What is required: The result should be every line in the data below that carries the string "agent".

Information given:
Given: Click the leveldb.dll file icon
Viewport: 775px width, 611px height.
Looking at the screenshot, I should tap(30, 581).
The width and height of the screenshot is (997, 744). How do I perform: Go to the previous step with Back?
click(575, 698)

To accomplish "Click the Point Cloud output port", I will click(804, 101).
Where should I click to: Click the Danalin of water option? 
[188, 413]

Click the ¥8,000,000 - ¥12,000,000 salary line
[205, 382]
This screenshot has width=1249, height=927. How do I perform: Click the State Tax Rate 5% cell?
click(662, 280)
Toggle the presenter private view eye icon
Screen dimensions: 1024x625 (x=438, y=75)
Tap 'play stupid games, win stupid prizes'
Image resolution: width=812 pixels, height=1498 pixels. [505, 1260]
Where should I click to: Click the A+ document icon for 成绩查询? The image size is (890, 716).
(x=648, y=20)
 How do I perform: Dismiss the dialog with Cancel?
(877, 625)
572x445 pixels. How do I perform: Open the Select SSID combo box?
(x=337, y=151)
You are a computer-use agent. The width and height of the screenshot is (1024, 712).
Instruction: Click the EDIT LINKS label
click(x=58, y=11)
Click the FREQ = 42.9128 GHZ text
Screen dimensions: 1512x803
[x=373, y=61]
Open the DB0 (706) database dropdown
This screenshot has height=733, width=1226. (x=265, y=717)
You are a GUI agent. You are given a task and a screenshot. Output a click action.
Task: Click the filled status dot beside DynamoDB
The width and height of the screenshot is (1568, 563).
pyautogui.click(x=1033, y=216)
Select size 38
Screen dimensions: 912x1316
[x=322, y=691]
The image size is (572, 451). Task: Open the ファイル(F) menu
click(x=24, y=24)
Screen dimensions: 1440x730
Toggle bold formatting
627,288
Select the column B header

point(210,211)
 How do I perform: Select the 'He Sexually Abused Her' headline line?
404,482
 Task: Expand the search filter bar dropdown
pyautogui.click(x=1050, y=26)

Written answer:
You are a computer-use agent. The width and height of the screenshot is (1024, 712).
You are a GUI agent. You are given a task and a screenshot. Output a click action.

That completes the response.